Jour 95 à 97 : Envoûtée par le Delta du Mékong

Vendredi 12 mai :

Et voilà, après 2 mois passés dans ce pays qui m’a vraiment charmée, il est temps de quitter le Cambodge. Mon visa expire aujourd’hui. Bilan très positif de ces 2 mois. De belles rencontres, des cambodgiens plus gentils les uns que les autres. Qui aiment rire, s’amuser, faire la fête. Qui écoutent de la musique à fond tout le temps et partout. Un peu naïfs ; il y a quelque chose de très enfantin dans leurs attitudes, leurs réflexions, leurs croyances. Très serviables, toujours prêts à rendre service. Ils aiment le kitch, les fleurs artificielles, les couleurs et les motifs pas du tout assortis.
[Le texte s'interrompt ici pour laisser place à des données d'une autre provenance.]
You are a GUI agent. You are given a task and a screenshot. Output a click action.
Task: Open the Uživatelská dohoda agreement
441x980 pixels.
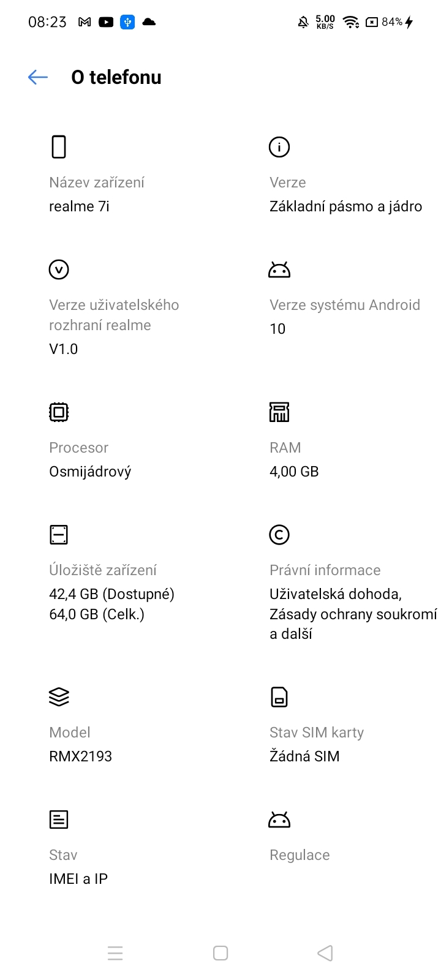coord(334,594)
Les femmes portent des pyjamas fleuris pour sortir. Des chapeaux improbables. Les hommes remontent leurs tee-shirts sous la poitrine quand ils ont chaud. Ils aiment le karaoké et braillent dans leur micro même si c’est complètement faux. Ils écoutent en boucle les mêmes chansons pop. Ils mangent du matin au soir. Se lèvent à l’aube, se couchent tôt, mais font des siestes n’importe où et à n’importe quelle heure. Il y quelque chose d’indolent en eux. Une nonchalance permanente, ils semblent souvent oisifs. Ils ne marchent jamais à pied, prennent le scooter ou le vélo même pour parcourir quelques dizaines de mètres. Les enfants ont toujours des vélos 2 fois trop grands pour eux, ils pédalent en restant debout. Ils interpellent d’un « Hello » tous les blancs qu’ils voient passer.

Et tout ça m’a plu…

C’est maintenant au Vietnam que je vais continuer l’aventure. Et ça commence à 9h avec le mini-van qui vient me chercher. 7 heures de route sont prévues jusqu’à Can Tho, une assez grande ville dans le delta du Mékong, célèbre pour ses marchés flottants.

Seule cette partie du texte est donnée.